From T.S. Wiley’s website:
“People spent summers, before electric lights, sleeping less & eating heavily in preparation for winter because the light triggered the hunger for carbohydrates. Now, light is available 24 hours a day. Heating and air-conditioning climate control our hormonal responses to consume carbohydrates now available year round. This is the scenario for obesity, Type II diabetes, and depression… In Wiley’s opinion, sleep is the best medicine.”

And Wikipedia:
“Wiley’s main thesis in Lights Out is that light is a physiological trigger that controls dopamine and hormones like cortisol. Wiley posits that with the extension of the natural day through artificial lighting, rest at the hormonal level is rarely adequate for optimum biological needs of the body. In her view, this results in both fatigue and unnatural appetite, which leads to weight gain, exhaustion, and disease. Wiley theorizes that the body’s responses are cyclical, reflecting the seasons of the year, and that the body’s needs vary seasonally. According to Wiley, during the winter months the body needs more sleep, and carbohydrates should be restricted as they would have been naturally during hunter-gatherer times.”

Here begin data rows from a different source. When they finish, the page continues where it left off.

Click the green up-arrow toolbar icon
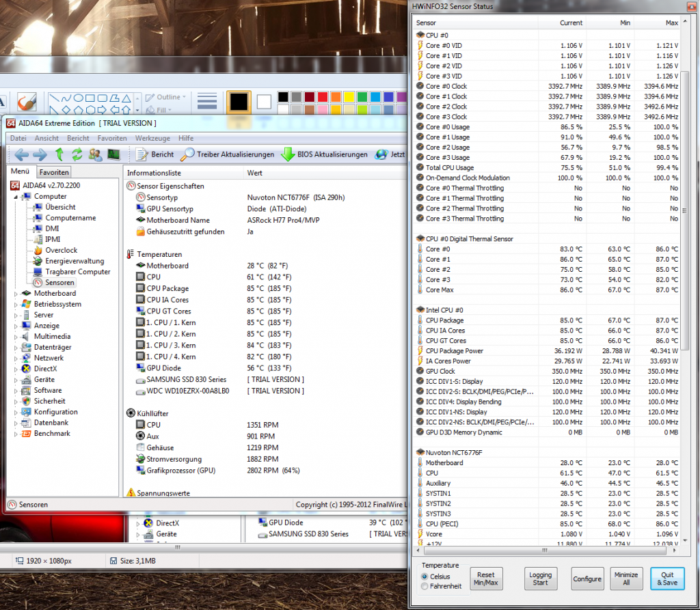The width and height of the screenshot is (700, 610). (x=59, y=154)
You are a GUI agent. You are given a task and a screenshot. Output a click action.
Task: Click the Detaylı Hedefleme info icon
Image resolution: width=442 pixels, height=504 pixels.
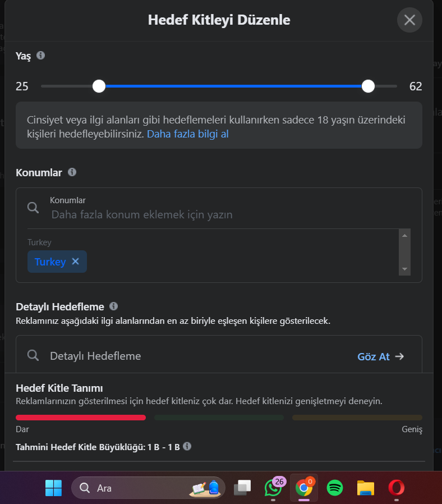(113, 306)
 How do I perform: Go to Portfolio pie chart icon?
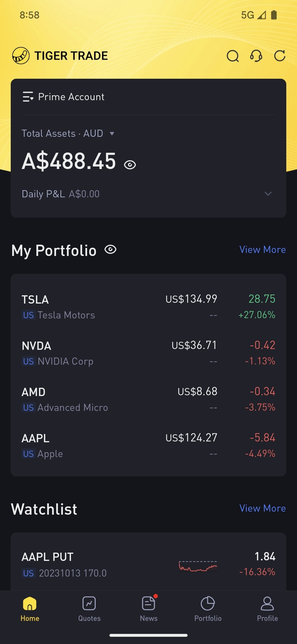click(208, 603)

Most of the first third of Wiley’s book “Lights Out: Sleep, Sugar, and Survival” centers around light exposure, melatonin, and the many, many effects of a screwed up circadian cycle.  Jane Plain and Jack Kruse have written volumes on the subject, please see their websites for more in-depth analyses and practical applications…

Much of this blog post is my take on that first third (I couldn’t wait to finish it before writing about it), plus a little input from Google, Pubmed, et al; some commentary & pseudo-fact-checking as well.  I’m going to finish the book, and hopefully it will inspire a few more blog posts as opposed to a tin foil hat.  Most of the stuff in Lights Out makes incredibly good sense, but: 1) that doesn’t mean it’s true; and 2) the strings of logic are far too long to do a proper fact-check.  But really it’s how well it makes sense (mostly) that has me intrigued.

divide and conquer

Melatonin is a sleep-inducing hormone controlled by the light-dark cycle.  It is known.  On the day-to-day, melatonin increases at night and decreases during the daytime.  From Wiley: on a seasonal level, longer days during the summer meant less melatonin overall during these months.  Since melatonin suppresses sex hormones (inconsistent? Eg, Smith et al., 2013), summer is supposed to be breeding time, so the baby is born in spring when food is plenty (I’m OK with this now, but will certainly disagree come December).  Melatonin also suppresses metabolic rate, so the decreased daylight and thus increased melatonin during the winter months helped to survive on less food (supported by Marrin et al., 2013).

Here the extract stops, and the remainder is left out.